Standard machine learning requires plaintext access to data. Every training example, every inference input, every intermediate activation exists as unencrypted numbers in memory. PPML replaces this assumption with cryptographic protocols that achieve the same computational results without exposing the underlying data to any party except the data owner.
The Three Pillars of PPML
Each PPML technique provides a different privacy guarantee with different performance characteristics. Understanding the tradeoffs is essential for choosing the right approach — or for understanding why combining them yields the strongest result.

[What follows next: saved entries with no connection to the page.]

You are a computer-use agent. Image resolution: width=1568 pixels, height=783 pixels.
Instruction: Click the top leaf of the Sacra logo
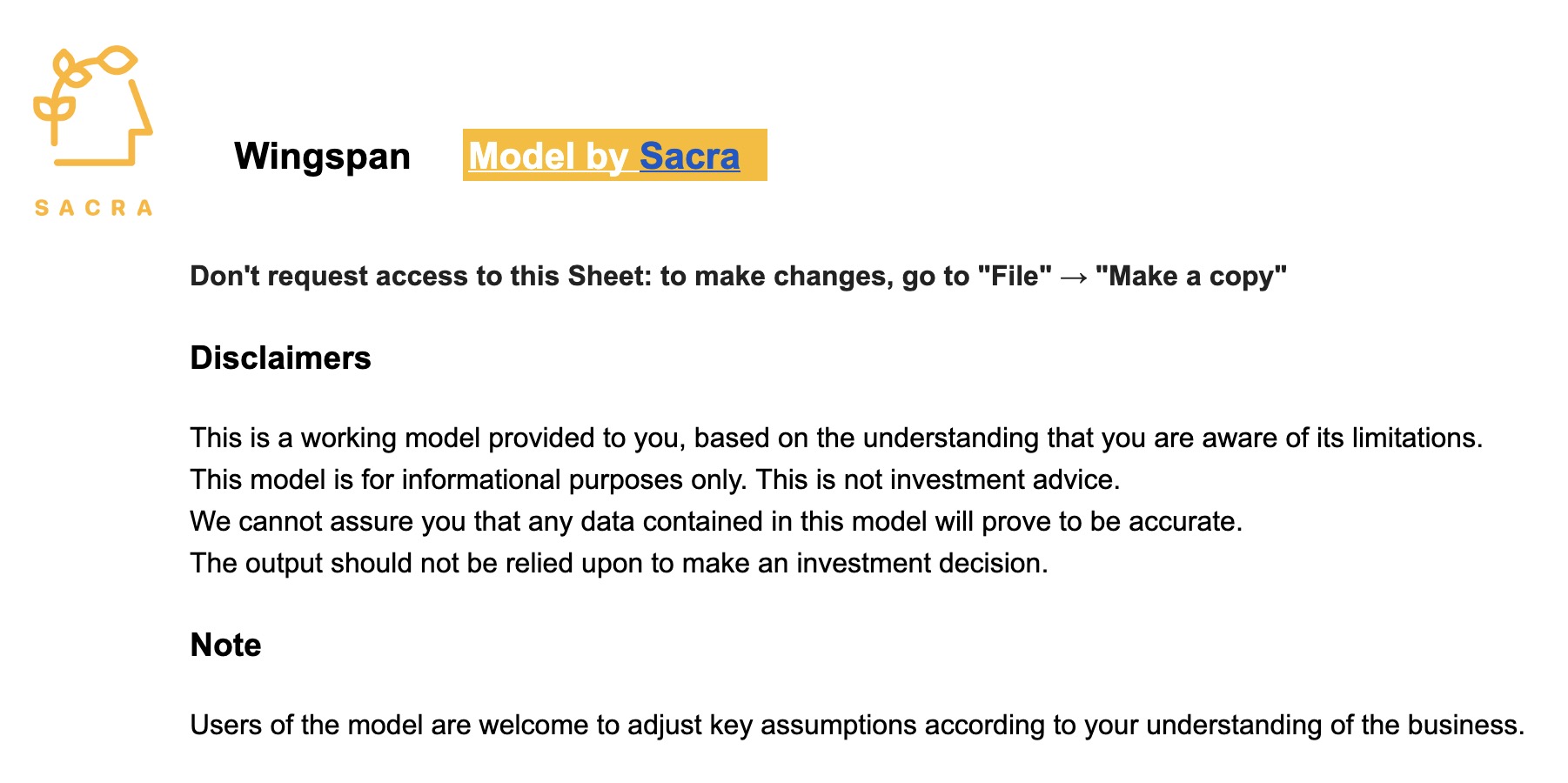(117, 60)
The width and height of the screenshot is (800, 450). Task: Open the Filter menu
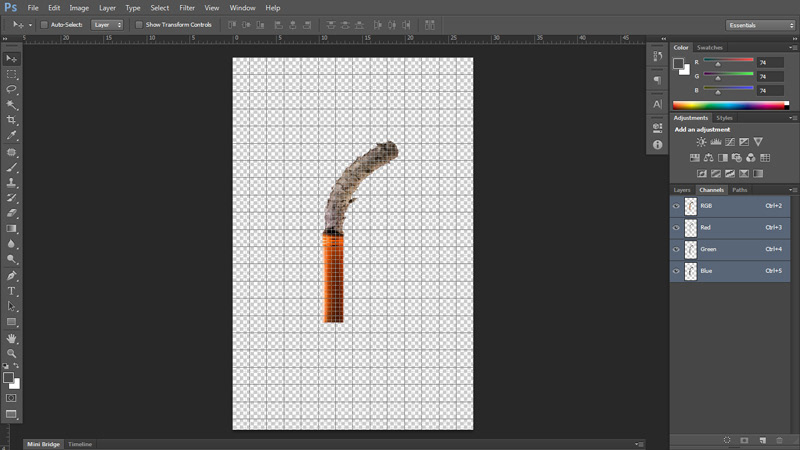pos(187,7)
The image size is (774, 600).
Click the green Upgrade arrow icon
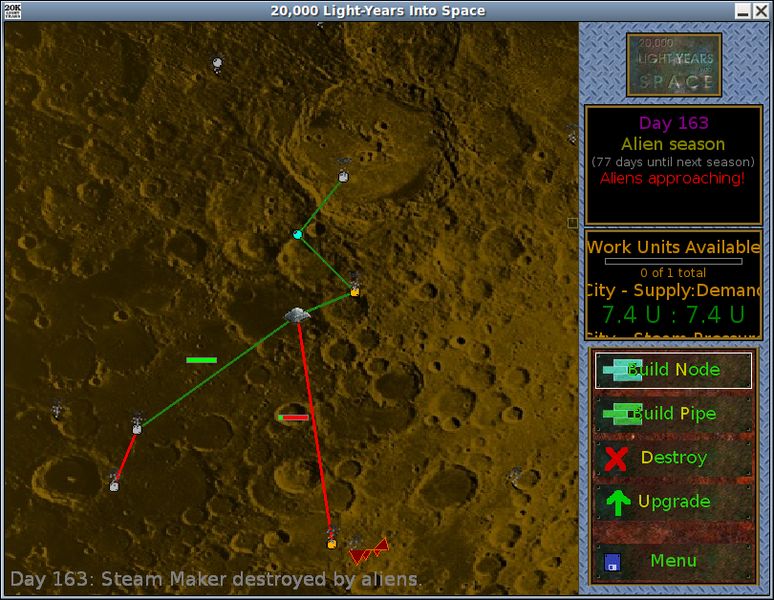618,502
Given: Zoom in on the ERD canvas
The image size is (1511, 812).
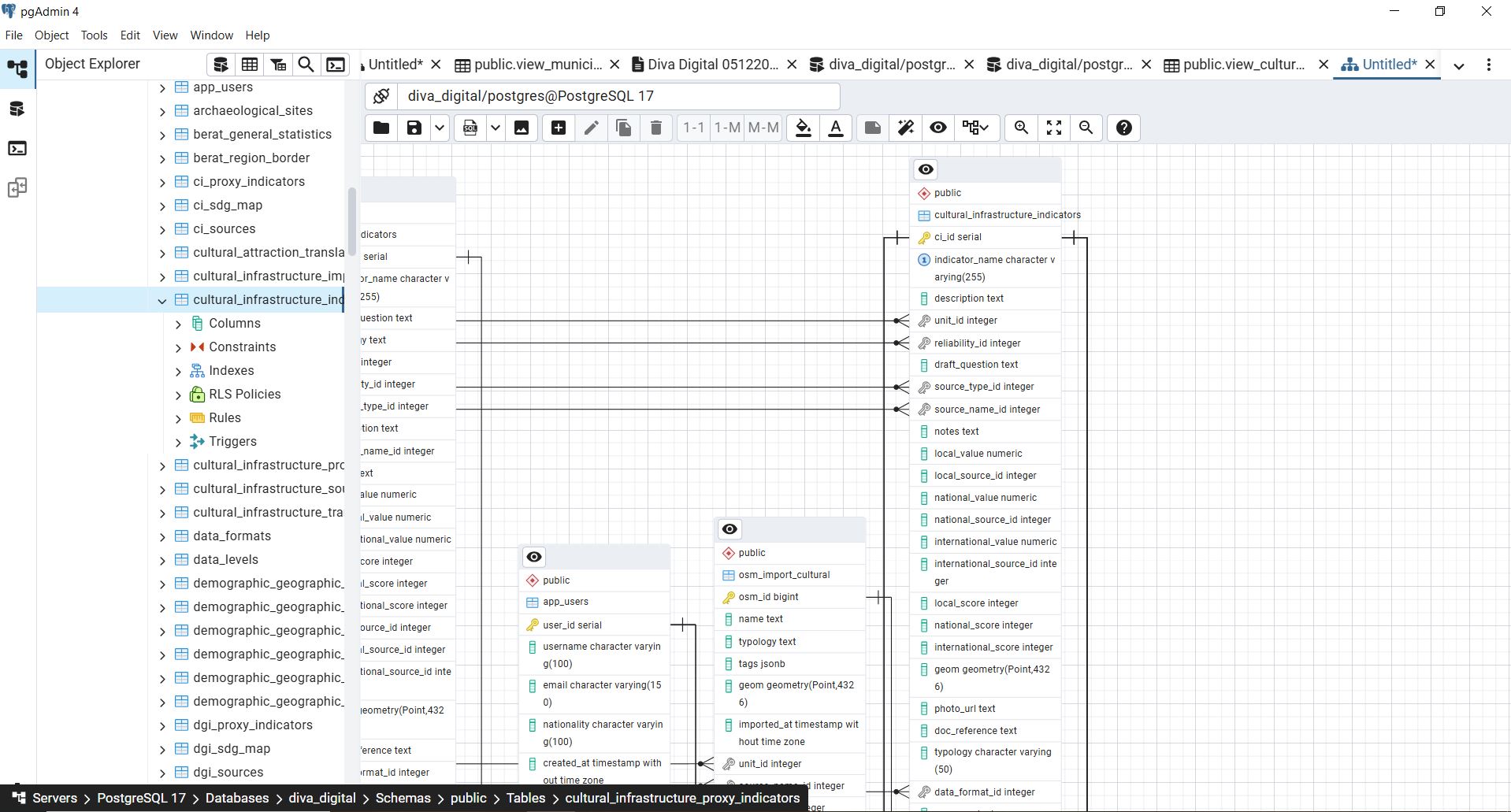Looking at the screenshot, I should [x=1021, y=128].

Fully Homomorphic Encryption (FHE)
FHE allows a server to compute on encrypted data without decrypting it. The data owner encrypts their input locally, sends the ciphertext to the server, and the server performs the computation — matrix multiplications, inner products, comparisons — entirely on ciphertext. The encrypted result is returned to the data owner, who decrypts it locally. At no point does the server see plaintext.
The mathematical foundation is polynomial ring arithmetic. Data is encoded into polynomials over finite fields, and encryption adds structured noise. Addition and multiplication on the ciphertext polynomials correspond to addition and multiplication on the plaintext values. The noise grows with each operation, but modern leveled FHE schemes (like BFV and CKKS) carefully manage noise budgets to complete complex computations without bootstrapping.
Privacy guarantee: The server learns nothing about the input or output. Even a complete server compromise reveals only ciphertext that is computationally indistinguishable from random data.
Best for: Single-server inference, biometric matching, encrypted database queries, fraud detection on encrypted transactions.
Zero-Knowledge Proofs (ZK)
Zero-knowledge proofs allow one party (the prover) to convince another party (the verifier) that a statement is true without revealing any information beyond the truth of the statement itself. In the PPML context, ZK proofs verify that a computation was performed correctly on private data without exposing what that data is.
For example, a ZK proof can demonstrate that a biometric match score exceeds a threshold without revealing the score, the template, or the probe. The verifier knows only that the authentication succeeded or failed — nothing about the biometric data itself.
H33 uses ZK-STARKs (Scalable Transparent Arguments of Knowledge), which provide post-quantum security because they rely on hash functions rather than elliptic curve assumptions. STARK proofs are larger than SNARK proofs but require no trusted setup and resist quantum attacks.
Privacy guarantee: The verifier learns only the truth of the statement. No information about the witness (private data) is revealed.
Best for: Compliance proofs (age verification, accreditation checks), audit trails, credential verification without data disclosure.
Secure Multi-Party Computation (MPC)
MPC distributes a computation across multiple parties such that no single party sees the complete input. Each party holds a share of the data, performs local computation on their share, and the results are combined to produce the final output. Even if a subset of parties collude, they cannot reconstruct the original data.
In a typical 2-party MPC setting, the data owner splits their input into random shares and sends one share to each computation server. Each server processes its share independently. The shares are recombined only at the data owner's end. Neither server alone can reconstruct the input.
Privacy guarantee: No single party (or a threshold of colluding parties) learns anything beyond their prescribed output.
Best for: Collaborative analytics across organizations, federated model training, joint fraud detection between banks that cannot share raw customer data.
Why H33 Combines All Three
Each technique has limitations when used alone. FHE provides the strongest single-server privacy but cannot prove computation correctness to a third party. ZK proofs verify correctness but do not encrypt the computation itself. MPC distributes trust but requires multiple non-colluding servers.
H33's production pipeline combines all three in a single API call. FHE encrypts the data and performs the computation on ciphertext. A ZK-STARK proof attests that the FHE computation was performed correctly — that the server did not substitute a fake result. A Dilithium (ML-DSA) post-quantum signature binds the proof to the batch, providing a tamper-proof audit trail that survives quantum attacks.
This triple-layer architecture delivers three simultaneous guarantees: the data is never exposed (FHE), the computation is verifiably correct (ZK), and the attestation is quantum-resistant (Dilithium). No single technique provides all three.
Production Performance
The combined pipeline completes in 1,232 microseconds per 32-user batch: 939 microseconds for FHE computation, 291 microseconds for Dilithium attestation, and 0.059 microseconds for cached ZK-STARK lookup. That is 38.5 microseconds per individual authentication — faster than a typical DNS lookup.
H33 sustains 2,172,518 authentications per second on a single AWS Graviton4 instance. The per-authentication cost is less than one millionth of a cent. Privacy-preserving machine learning is no longer a research topic. It is a production capability at commodity pricing.